Student Scholar Symposium

Physical Therapy

Evaluating Limits of Stability and Dynamic Balance of Idiopathic toe walking Children in Pre- and Post- Intervention with Smart Shoes
Presenter(s): Nathaniel Addonizio, Lexi Nehls, Christopher Hoang, Michael Shiraishi
Advisor(s): Dr. Rahul Soangra, Dr. Marybeth Grant-Beuttler
Toe walking is a common walking pattern found in toddlers learning to walk. Toe walking can lead to an increase in instability due to a smaller base of support and tightness in the calves if it continues past childhood. In 2016, Faraldo-Garcia et al. conducted a study assessing the balance of healthy individuals. The researchers used the NeuroCom Balance Manager’s limits of stability (LOS) and sensory organization test (SOT) to assess a decrease of balance in the older subjects (Faraldo-Garcia et al., 2016). The LOS is an assessment that measures the maximum distance a person can lean in different directions while keeping their feet flat on the ground. In limits of stability, the subject moves their center of pressure to eight different locations and are scored on their ability to reach the target. A study conducted by Pletcher et al. used the NeuroCom Balance Manager’s SOT to assess postural stability in U.S special operations forces (Pletcher et al., 2017). The SOT is used to quantify impairments to postural stability by looking at the average center of gravity sway. In this study, we used the NeuroCom Balance Manager to compare the subjects’ (n=40) balance pre- and post- intervention using smart shoes embedded with sensors. The sensors use an algorithm to distinguish between toe walking and normal walking and when consecutive toe walking steps are recorded, a vibration is used to alert the wearer. We expect the smart shoe intervention to have a great impact by complementing the current intervention of physical therapy; the subject will be constantly alerted of toe walking throughout the day instead of only during visits with the PT. To assess the balance, we used the Balance Managers Software protocols including LOS, (SOT), adaption test (ADT), and motor control test. We expect to see an increase in balance and range of motion across all tests when comparing pre- and post-intervention data.
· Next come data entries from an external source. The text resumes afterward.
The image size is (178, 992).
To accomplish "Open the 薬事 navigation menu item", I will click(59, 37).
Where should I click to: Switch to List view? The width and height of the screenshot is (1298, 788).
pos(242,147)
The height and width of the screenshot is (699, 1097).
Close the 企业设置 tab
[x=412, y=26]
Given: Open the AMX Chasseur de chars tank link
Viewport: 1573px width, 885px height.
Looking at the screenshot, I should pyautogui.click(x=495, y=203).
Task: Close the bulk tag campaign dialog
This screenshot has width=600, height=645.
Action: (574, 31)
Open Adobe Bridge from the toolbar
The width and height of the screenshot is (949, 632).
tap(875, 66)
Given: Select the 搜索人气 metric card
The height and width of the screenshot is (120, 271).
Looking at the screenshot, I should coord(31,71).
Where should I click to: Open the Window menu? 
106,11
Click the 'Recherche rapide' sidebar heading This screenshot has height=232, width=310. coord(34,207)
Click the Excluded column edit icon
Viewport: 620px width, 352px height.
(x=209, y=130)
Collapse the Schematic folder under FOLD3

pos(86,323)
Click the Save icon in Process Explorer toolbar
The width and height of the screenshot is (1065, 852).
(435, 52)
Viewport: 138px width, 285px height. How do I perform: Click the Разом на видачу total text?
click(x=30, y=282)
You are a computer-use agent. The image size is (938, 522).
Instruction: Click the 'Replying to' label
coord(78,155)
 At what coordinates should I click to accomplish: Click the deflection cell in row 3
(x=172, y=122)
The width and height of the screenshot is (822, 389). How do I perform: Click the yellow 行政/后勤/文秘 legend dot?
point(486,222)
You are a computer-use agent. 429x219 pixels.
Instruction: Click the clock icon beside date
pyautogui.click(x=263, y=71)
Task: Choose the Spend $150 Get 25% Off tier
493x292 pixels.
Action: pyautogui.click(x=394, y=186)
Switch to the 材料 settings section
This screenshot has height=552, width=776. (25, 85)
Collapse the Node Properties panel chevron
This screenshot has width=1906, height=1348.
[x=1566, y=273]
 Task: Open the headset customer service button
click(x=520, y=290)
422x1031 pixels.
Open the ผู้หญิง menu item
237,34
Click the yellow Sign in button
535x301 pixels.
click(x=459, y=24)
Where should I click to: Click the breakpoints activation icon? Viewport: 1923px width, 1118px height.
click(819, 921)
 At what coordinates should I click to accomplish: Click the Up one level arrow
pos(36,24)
Effects of Muscle Fatigue on Motor Unit Recruitment
Presenter(s): Shannon Toy, Tiffany Lubrino, Armond Gray, Christopher Hoang, Michael Shiraishi
Advisor(s): Dr. Rahul Soangra
Introduction:Muscle fatigue is the temporary decline of force and power skeletal muscles can produce due to muscle activity (Potvin & Fuglevand, 2017). This decline in muscle ability to perform over time is associated with the state of exhaustion following strenuous exercise, causing impaired activation of motor neurons that contracts muscle fibers - this can be further studied by understanding and quantifying the recruitment of motor units. A motor unit (MU) comprises of a neuron and the group of skeletal muscle fibers it innervates. As muscles are over-exerted, localized fatigue can be easily identified by exercise-associated muscle cramping (EAMC) (Schwellnus, Derman, & Noakes, 1997). The activation of individual MU can be monitored with the use of electromyography (EMG) sensors that quantify activation of muscles by translating electrical signals from muscle contractions into millivolts (mV). This study uses the Delsys Trigno EMG to identify the number of MU recruited during exercise and passes a high/low frequency filter to separate individual MU’s from all collected signals to observe the effects of fatigue through muscle 
performance by doing functional, gait, and postural tasks. Due to the body’s natural negative feedback system to protect the muscles, this study predicts the decrease of MU recruitment as the body experiences muscle fatigue. Material and Methods:Eight healthy college students participated in this IRB-approved fatigue study. Twenty-six reflective markers, four EMGs, and four Xsens Inertial Measurement Unit (IMU), were placed at various bony landmarks to obtain walking, heel raises and standing data. The functional trials were separated into pre- and post- fatigue tests. The subjects were fatigued using the Biodex Dynamometer by repeating 5 sets of 22 reps/min of unilateral plantar/dorsal-flexion ankle movement until 60% of maximum voluntary contractions (MVC) is achieved. The contribution of muscle fatigue to the anterior tibialis and the gastrocnemius was calculated by filtering high/low EMG frequencies to separate motor unit activation.